§ WHAT THE TASK REQUIRES
Replace "taskbar" with "Start menu" in the part of the rows that opens with the line containing "How do I perform: Open" and runs through the end of the rows, and reproduce that part with all else unchanged. Leave the pictures out of the answer.

§ DATASET
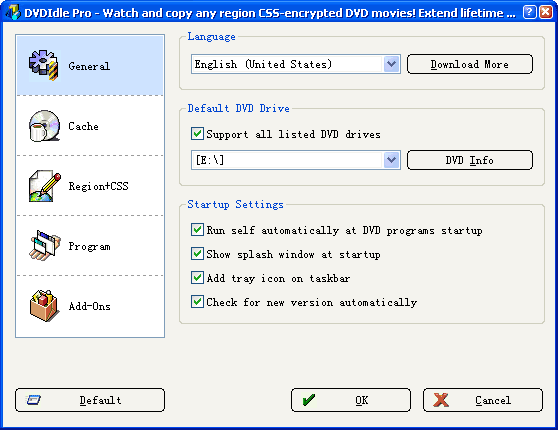558x430 pixels.
Task: Click the General gear icon in sidebar
Action: [43, 65]
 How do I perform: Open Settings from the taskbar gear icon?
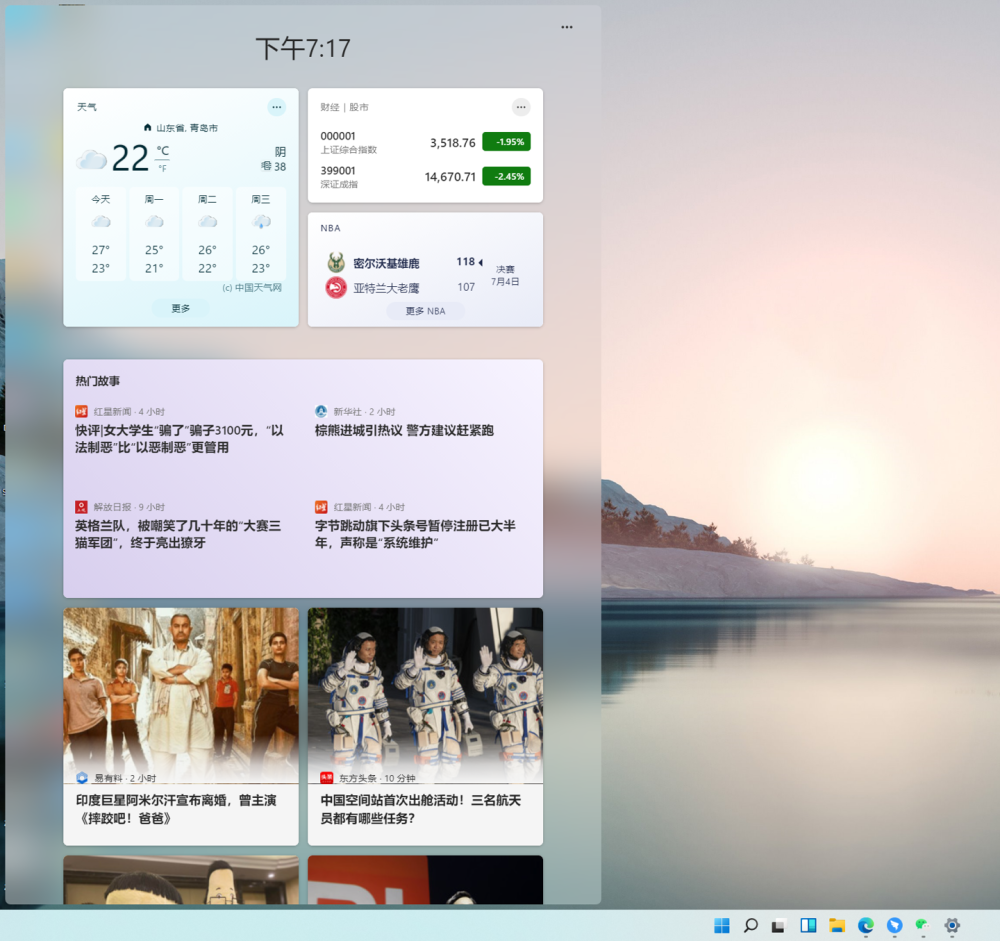point(951,925)
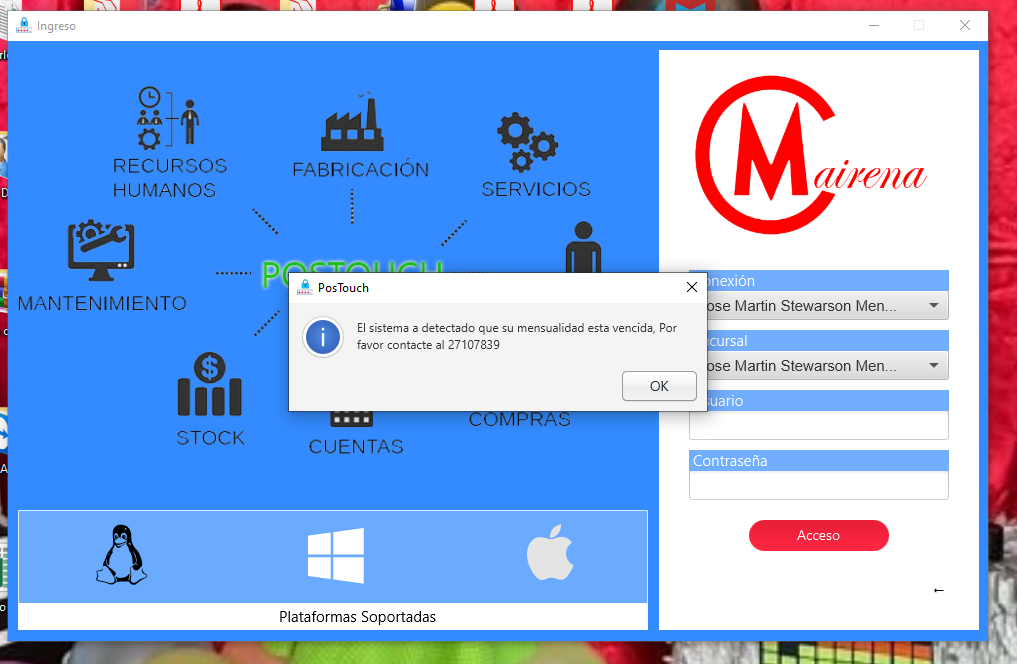The width and height of the screenshot is (1017, 664).
Task: Click the Cuentas label
Action: 356,447
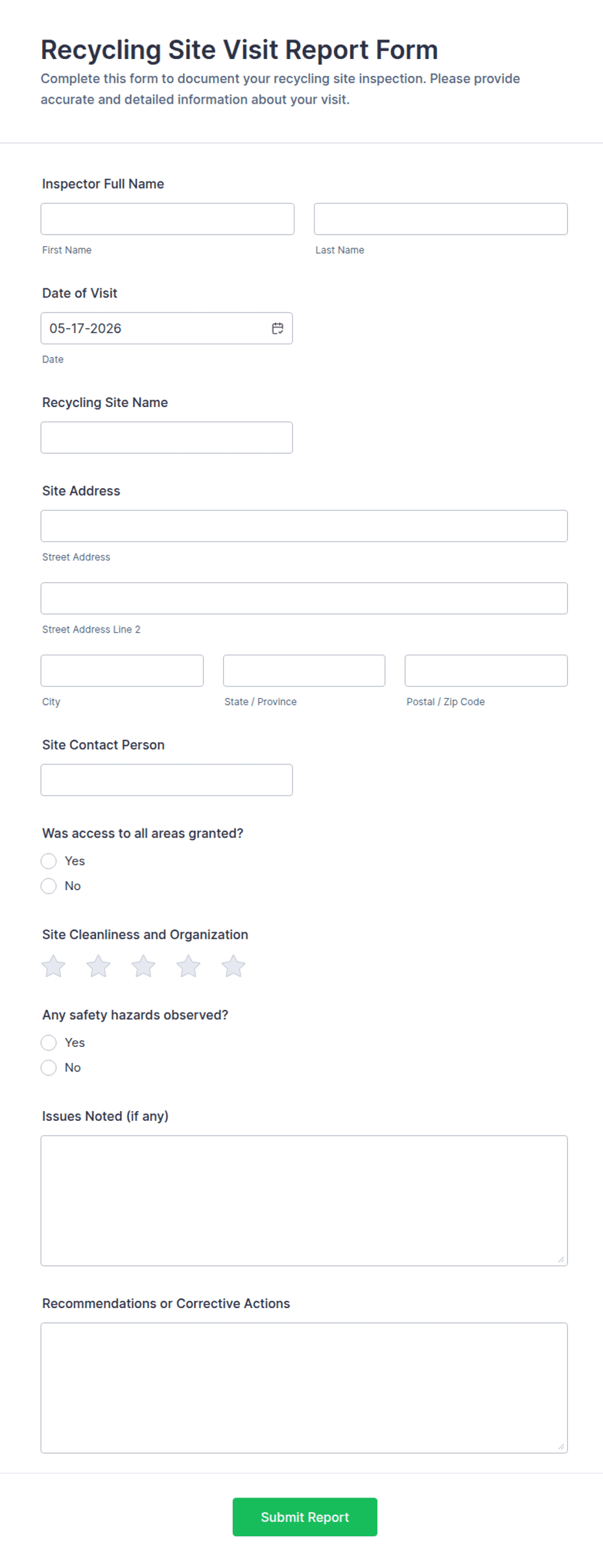Image resolution: width=603 pixels, height=1568 pixels.
Task: Click the Street Address input
Action: (x=304, y=526)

§ THE ANSWER
 How do I perform: Open Settings from the Start menu gear icon?
point(951,925)
The width and height of the screenshot is (1017, 664).
Task: Click the Cuentas label
Action: 356,447
Image resolution: width=603 pixels, height=1568 pixels.
Task: Click the Street Address input
Action: (x=304, y=526)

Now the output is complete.